[[ Data for this exercise open ]]

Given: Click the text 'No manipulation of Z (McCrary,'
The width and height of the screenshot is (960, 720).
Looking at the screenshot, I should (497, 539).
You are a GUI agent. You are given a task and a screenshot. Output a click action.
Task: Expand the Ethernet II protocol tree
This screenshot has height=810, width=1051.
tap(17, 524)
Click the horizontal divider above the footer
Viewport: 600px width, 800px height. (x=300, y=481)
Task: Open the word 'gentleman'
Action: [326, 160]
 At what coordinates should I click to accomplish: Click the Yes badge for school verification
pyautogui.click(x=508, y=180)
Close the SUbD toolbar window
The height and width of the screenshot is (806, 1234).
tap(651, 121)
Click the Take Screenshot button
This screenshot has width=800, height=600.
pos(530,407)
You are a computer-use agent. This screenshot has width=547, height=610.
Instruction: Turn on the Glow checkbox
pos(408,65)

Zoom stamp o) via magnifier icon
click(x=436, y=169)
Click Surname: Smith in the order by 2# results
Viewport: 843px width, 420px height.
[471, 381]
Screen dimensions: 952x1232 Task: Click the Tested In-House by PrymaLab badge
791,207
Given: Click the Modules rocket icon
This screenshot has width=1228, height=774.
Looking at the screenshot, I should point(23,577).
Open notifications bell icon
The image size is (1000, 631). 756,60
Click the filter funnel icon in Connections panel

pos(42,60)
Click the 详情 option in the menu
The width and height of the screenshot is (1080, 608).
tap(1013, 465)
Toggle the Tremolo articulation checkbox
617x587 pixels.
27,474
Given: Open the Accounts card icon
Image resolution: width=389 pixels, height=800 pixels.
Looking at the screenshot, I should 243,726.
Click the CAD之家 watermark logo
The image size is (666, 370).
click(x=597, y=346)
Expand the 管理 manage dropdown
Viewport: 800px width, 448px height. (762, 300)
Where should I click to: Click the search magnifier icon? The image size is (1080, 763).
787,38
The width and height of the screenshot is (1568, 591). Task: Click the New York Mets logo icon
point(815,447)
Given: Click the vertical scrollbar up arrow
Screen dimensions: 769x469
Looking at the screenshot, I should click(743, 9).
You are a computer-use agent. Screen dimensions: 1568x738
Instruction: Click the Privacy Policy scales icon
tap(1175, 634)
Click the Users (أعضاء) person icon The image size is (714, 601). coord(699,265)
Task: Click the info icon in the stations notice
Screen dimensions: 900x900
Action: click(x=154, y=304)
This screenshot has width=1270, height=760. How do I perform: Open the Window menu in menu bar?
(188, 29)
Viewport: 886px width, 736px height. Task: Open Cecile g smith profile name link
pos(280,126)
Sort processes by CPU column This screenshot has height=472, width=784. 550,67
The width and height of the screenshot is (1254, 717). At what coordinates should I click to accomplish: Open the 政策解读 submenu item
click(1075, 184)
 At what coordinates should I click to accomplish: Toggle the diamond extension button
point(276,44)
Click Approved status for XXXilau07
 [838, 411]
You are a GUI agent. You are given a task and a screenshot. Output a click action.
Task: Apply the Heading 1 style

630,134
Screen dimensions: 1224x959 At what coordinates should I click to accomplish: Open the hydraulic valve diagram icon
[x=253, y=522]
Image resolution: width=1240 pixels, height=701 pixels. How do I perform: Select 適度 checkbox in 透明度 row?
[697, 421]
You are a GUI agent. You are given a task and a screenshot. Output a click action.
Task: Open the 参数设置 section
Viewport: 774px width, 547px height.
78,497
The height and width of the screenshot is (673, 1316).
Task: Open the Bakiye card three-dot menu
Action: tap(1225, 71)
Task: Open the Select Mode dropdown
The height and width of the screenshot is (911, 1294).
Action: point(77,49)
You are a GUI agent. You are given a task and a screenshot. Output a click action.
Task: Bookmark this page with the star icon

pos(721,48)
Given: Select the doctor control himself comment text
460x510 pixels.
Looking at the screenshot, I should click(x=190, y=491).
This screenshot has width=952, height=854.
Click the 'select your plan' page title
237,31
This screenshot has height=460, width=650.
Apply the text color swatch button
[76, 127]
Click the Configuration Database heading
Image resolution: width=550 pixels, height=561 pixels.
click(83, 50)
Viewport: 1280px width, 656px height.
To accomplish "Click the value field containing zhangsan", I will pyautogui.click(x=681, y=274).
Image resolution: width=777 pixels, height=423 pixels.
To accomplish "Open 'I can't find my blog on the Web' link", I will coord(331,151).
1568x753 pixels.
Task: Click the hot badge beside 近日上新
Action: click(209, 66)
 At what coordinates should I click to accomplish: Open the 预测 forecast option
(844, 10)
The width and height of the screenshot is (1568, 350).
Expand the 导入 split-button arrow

[[ Data for this exercise closed ]]

*Exercise requirements*: Find the line with "Given: Select the" in the material above. Reproduce it and each line after it up to and including the line with "Image resolution: width=777".

*Output below*:
Given: Select the doctor control himself comment text
460x510 pixels.
Looking at the screenshot, I should click(x=190, y=491).
This screenshot has width=952, height=854.
Click the 'select your plan' page title
237,31
This screenshot has height=460, width=650.
Apply the text color swatch button
[76, 127]
Click the Configuration Database heading
Image resolution: width=550 pixels, height=561 pixels.
click(83, 50)
Viewport: 1280px width, 656px height.
To accomplish "Click the value field containing zhangsan", I will pyautogui.click(x=681, y=274).
Image resolution: width=777 pixels, height=423 pixels.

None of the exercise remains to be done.